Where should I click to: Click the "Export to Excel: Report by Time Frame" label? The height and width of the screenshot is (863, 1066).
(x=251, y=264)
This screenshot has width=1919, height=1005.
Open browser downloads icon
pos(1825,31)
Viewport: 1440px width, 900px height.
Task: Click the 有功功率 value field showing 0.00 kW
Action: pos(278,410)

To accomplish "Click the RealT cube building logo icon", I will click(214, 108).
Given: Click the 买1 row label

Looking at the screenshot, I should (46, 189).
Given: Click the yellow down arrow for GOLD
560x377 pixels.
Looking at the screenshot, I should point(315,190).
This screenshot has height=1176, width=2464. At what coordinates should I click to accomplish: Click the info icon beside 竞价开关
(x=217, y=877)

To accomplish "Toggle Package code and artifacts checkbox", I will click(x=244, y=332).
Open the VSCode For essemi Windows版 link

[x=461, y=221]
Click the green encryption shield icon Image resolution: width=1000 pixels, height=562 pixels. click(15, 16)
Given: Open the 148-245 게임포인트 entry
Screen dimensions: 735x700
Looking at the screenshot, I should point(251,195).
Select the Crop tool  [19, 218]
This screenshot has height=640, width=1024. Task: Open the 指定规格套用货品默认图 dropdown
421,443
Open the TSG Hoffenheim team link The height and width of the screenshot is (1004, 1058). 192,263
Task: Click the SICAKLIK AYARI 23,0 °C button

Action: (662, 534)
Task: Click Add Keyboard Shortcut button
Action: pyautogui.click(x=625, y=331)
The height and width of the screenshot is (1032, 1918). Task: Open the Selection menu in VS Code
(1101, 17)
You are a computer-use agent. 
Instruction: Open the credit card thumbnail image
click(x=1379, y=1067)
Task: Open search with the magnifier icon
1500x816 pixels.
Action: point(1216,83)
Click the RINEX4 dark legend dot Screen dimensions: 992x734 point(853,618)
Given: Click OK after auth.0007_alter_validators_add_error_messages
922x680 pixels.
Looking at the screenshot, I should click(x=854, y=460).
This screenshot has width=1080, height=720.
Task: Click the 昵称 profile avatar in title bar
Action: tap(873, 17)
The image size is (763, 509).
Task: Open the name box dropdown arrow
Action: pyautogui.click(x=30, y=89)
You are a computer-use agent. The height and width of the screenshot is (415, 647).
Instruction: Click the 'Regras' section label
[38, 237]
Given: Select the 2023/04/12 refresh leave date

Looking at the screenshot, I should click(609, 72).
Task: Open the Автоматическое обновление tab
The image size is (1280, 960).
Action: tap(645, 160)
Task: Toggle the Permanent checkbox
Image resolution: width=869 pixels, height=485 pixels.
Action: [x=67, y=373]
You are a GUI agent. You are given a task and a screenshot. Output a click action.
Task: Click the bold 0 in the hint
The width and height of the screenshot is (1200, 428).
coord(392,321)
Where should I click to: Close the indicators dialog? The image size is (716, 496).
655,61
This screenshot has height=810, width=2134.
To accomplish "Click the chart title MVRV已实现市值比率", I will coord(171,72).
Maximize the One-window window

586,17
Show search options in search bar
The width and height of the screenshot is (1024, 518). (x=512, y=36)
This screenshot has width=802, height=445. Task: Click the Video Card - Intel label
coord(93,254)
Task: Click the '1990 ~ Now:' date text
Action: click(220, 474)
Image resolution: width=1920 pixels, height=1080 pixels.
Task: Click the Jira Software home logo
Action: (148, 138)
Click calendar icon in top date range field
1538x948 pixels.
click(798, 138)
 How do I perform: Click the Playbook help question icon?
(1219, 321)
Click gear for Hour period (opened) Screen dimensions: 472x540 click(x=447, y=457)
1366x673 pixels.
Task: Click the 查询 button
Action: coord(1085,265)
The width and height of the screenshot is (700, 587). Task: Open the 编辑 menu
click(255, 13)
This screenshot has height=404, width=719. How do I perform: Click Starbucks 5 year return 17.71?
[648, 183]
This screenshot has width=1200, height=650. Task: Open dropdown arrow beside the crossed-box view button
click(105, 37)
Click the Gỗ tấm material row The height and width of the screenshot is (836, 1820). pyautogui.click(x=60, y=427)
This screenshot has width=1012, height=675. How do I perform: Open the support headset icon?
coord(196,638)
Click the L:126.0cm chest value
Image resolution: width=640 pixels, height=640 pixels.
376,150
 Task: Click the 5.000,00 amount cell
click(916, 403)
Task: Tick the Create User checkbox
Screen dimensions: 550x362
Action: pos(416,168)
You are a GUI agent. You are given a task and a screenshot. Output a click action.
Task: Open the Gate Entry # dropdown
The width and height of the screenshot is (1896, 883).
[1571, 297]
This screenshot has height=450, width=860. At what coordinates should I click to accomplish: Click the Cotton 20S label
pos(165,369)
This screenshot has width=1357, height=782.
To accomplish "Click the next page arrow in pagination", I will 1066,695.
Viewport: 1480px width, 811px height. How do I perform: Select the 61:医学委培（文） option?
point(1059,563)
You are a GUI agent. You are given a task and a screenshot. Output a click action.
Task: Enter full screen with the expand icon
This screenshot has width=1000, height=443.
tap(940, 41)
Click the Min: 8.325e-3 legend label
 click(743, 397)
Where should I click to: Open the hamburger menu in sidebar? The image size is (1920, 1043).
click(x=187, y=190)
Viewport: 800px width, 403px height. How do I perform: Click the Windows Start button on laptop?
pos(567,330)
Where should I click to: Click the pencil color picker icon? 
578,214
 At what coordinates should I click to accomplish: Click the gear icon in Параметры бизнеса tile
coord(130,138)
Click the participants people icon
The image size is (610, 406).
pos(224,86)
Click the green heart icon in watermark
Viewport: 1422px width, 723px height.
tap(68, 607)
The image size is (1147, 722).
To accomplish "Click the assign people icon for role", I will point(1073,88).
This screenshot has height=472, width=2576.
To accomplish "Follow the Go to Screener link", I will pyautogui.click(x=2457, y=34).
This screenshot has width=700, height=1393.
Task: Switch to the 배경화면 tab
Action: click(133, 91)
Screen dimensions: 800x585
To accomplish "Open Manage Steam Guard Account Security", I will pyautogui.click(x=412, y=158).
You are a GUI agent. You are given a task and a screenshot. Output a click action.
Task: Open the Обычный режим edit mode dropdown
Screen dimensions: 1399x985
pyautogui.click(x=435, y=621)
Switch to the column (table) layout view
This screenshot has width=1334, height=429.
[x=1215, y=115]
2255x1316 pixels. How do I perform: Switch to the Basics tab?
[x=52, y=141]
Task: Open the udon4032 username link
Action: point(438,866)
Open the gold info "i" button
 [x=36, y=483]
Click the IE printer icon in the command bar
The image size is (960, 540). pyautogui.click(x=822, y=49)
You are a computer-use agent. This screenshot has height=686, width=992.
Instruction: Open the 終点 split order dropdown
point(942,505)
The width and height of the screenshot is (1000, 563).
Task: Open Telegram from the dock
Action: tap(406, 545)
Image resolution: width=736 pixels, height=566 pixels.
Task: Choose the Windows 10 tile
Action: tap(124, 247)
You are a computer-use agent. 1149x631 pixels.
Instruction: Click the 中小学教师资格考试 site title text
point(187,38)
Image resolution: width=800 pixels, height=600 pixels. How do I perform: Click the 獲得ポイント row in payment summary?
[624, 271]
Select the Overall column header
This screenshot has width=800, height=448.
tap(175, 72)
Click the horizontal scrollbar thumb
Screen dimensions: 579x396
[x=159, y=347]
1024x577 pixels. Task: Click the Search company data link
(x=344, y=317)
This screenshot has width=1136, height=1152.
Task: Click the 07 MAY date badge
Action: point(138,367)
-- -- --
● **ACTIVITY**
In the lines above, find each one with "people" and list it.

● **ANSWER TO THIS TASK**
Click the participants people icon
To accomplish "Click the assign people icon for role", I will point(1073,88).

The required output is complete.